Well, I have to say that it is a number of things. First of all, I started aligning to the 11:11 energies at least two years ago. I began seeing this all over the place. I didn't know what it meant, but I started taking note. I started doing some serious work on myself for the first time in years too. Not through counseling, but through meditation/self realization, yoga practices, my trainings and writing. I have four friends that I meet with every month since my first girlfriend passed away. We continued to hold sacred space for each other to process our life's troubles and triumphs until we were ready to rise again, collectively, as well as separately. When my Grandmother's health started to fail and she went into the nursing home last Spring, I poured myself into being there for her all the way through her death. I performed energy work, read to her, talked to her about dying, and hopefully allowed her to leave that body free from any karma that she would have to bring back in the next life. It was a spiritual process for both she and I. And although it was terribly emotionally challenging and I was not there the moment that she passed, I believe it helped me to let go. And then, I went to Peru.
|Tracey in Machu Picchu, Peru|
In Peru I had a shamanic healing and chakra balancing session, performed many Incan rituals that reestablished my connection to mother earth (pacha mama), the sun and solar energies, and understanding as well as honoring my shadow side. When I met Solara, who had first written about the 11:11 ascension, I had an energy shift occur just after we left her house and saw a full rainbow around the sun. The entire experience was transformative. Energy moved through my body and down into the earth in such a beautiful way that literally anchored me back to the earth and realigned my entire being. I felt a cleanse the entire next day and afterwards a huge shift. I came home from my trip in complete truth and awakened. I quickly moved the yoga studio. I felt a huge shift in the relationships around me and began shedding weight even though I have not changed a thing about my diet (I still love carbs).
This past weekend I had the honor and privilege of taking 6 yoga classes by my current batch of advanced 500 hour yoga teacher trainees. Each class was so incredible. Through this group's classes I was able to notice the changes in my body and my practice for the first time. So many things I have been unable to do without pain or resistance were suddenly available like it was nothing. Even challenging binds and mudras that involve the shoulder were achieved for the first time in about 7 or 8 years as if I never had a frozen or dislocated shoulder. One of my students said, "I saw you putting your foot behind your head and was like - what!?" (Well, it ALMOST got completely behind my head, anyway. But thanks for the nod!)
When I think of my girlfriends who have passed, I still get a little teary and miss them. Same with Grandmom. But like I tell my students all the time, "the body never lies." It is evident to me through my body, my relationships and other areas of my life that I have finally let go of grief and guilt on a physical and mental level and that my heart is open once again.
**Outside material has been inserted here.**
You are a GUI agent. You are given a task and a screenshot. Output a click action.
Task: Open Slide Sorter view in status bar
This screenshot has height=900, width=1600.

The advise that I have for others who are also working on reopening their heart is:
1. First of all, be kind to yourself and give it time. You have to learn to love yourself...maybe for the first time, if not then again.
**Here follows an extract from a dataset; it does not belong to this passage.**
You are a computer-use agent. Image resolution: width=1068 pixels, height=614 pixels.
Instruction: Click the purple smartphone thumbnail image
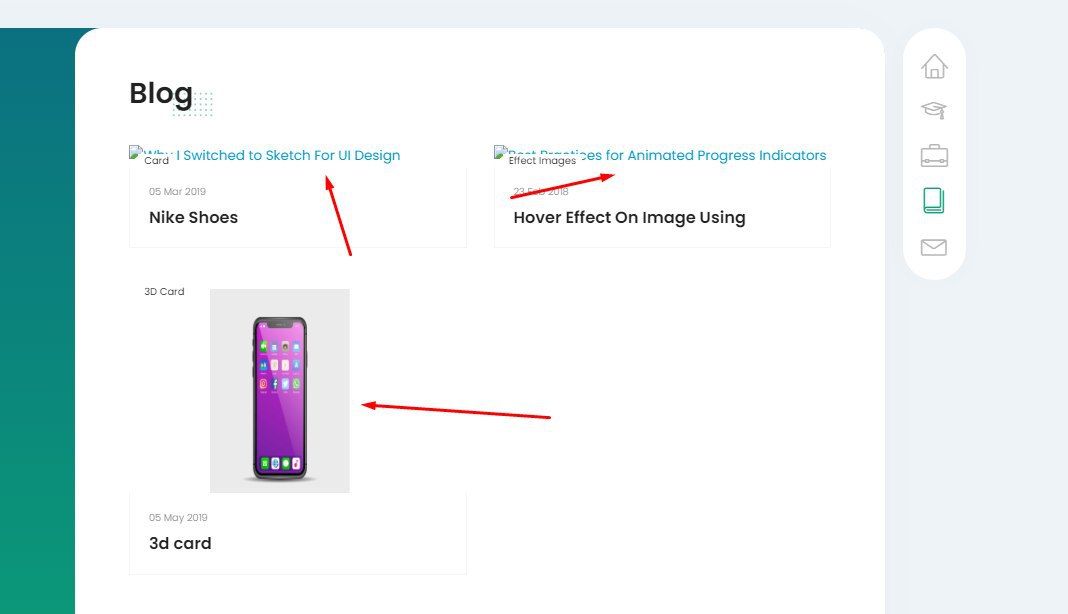tap(280, 390)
2. Surround yourself by positive, true and supportive friends, family and communities and remove yourself from the ones who are not (this is not always easy and some times we mistake someone being physically there for someone who should be there).
3. When things are dark, search out the light. And when things are light, honor the dark...this way it can't sneak up on you!
4. Listen to your body. If you are having repeated injuries, guess what? Do something different! Restorative or Gentle yoga or Hatha with modifications - and honor those all the time - not just some of the time. Wait until such a time as you feel a shift before trying to do anything more.
5. Have a spiritual practice that supports your growth and ascension. And allow yourself to go deep.
6. Be there for someone in need. There is nothing more healing for your own heart than helping another.